В группе доксорубицин-контроль было обнаружено, что миокардиальная ткань частично утратила свой специфический рисунок: у некоторых кардиомиоцитов частично отсутствовала исчерченность, они были истончены (диаметр КМЦ практически соответствовал диаметру ядра), пространство между миокардиальными волокнами было увеличено, что характеризует потерю межклеточного контакта и отек, свойственного для доксорубициновой кардиомиопатии. Сосуды микроциркуляторного русла были растянуты и заполнены эритроцитами. При окраске по Маллори и Ван Гизону обнаруживались многочисленные коллагеновые волокна, беспорядочно расположенные в интерстициальном пространстве. Кардиомиоциты, окрашенные железным гематоксилином и при докрашивании пикрофуксином, имели малое количество миофиламентов в цитозоле и крупные участки, заполненные неспецифической цитоплазмой. В литературных источниках приводятся подобные сведения, характеризующие данное состояние при ультрамикроскопии (рис. 4.1)[92].При окрашивании ШИФ реактивом гранул гликогена в цитоплазме КМЦ не было выявлено, но в одном из образцов обнаружена миграция лейкоцитов из сосудистого русла в ткани и ярко выраженная соединительнотканная пролиферация.

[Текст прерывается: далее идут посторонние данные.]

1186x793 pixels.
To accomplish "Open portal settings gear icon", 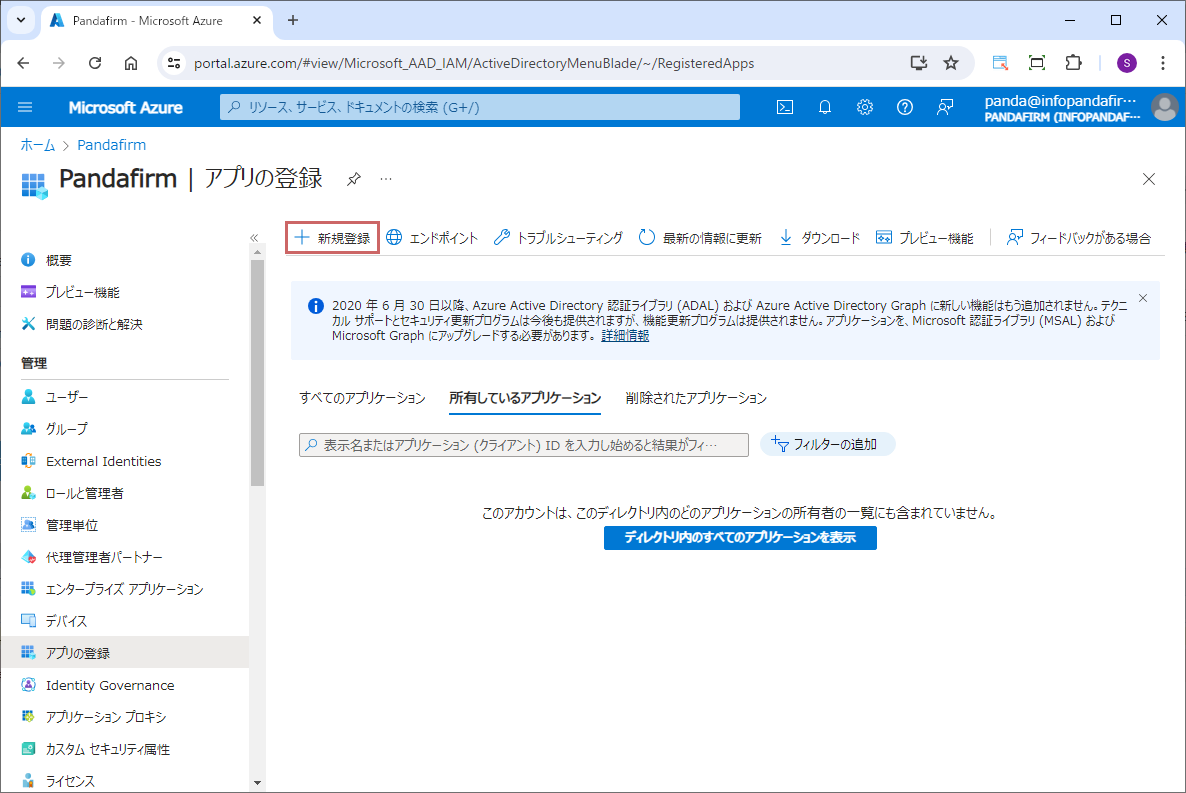I will 865,107.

В группе ДТ мы обнаружили, что диаметр кардиомиоцитов увеличился и приближался к таковому у интактной группы. Но в интерстициальном компоненте присутствовало большое количество коллагеновых волокон, ассоциированных с микроциркуляторным руслом. Встречаемость гранул гликогена в цитоплазме была практически равна образцам интактной группы. В группе ДТЭ морфология КМЦ практически не отличалась от тканей интактных животных. Количество коллагеновых волокон было существенно ниже, чем в группе ДТ и КД. При окраске комбинацией железного гематоксилина и пикрофуксина было обнаружено нормальное содержание миофибрилл и незначительное количество неспецифической цитоплазмы, расположенной в перинуклеарном пространстве. ШИК-реакцией было выявлено большое количество гранул гликогена в цитоплазме КМЦ, нейтральные полисахариды интерстициальной ткани локализовались преимущественно в перивазальном пространстве.

При анализе изменения диаметра кардиомиоцитов в условиях эксперимента было выявлено, что коррекционная схема имела положительный эффект. Эксперименты, в которых описывается модель доксорубициновой кардиомиопатии, так же выявляли изменение диаметра кардиомиоцитов. В работе Непомнящих Л.М., диаметр КМЦ в контрольной группе (здоровые животные) составлял 14,99±20 мкм [13], в нашем эксперименте - 14,31±0,45 мкм, что свидетельствует о сопоставимости полученных результатов. В условиях острого воздействия доксорубицина (3 дня) диаметр изменялся незначительно, достигая величины в 12,24±0,70 мкм. В нашем эксперименте, ввиду хронического токсического воздействия, изменение в морфологии КМЦ более существенны - 5,83±0,44 мкм. Однако, применение предложенной коррекционной схемы позволило миоцитам компенсировать данную потерю и практически достигнуть нормальных значений: 10,97±0,61 мкм для ДТ крыс и 13,53±0,44 мкм для группы ДТЭ.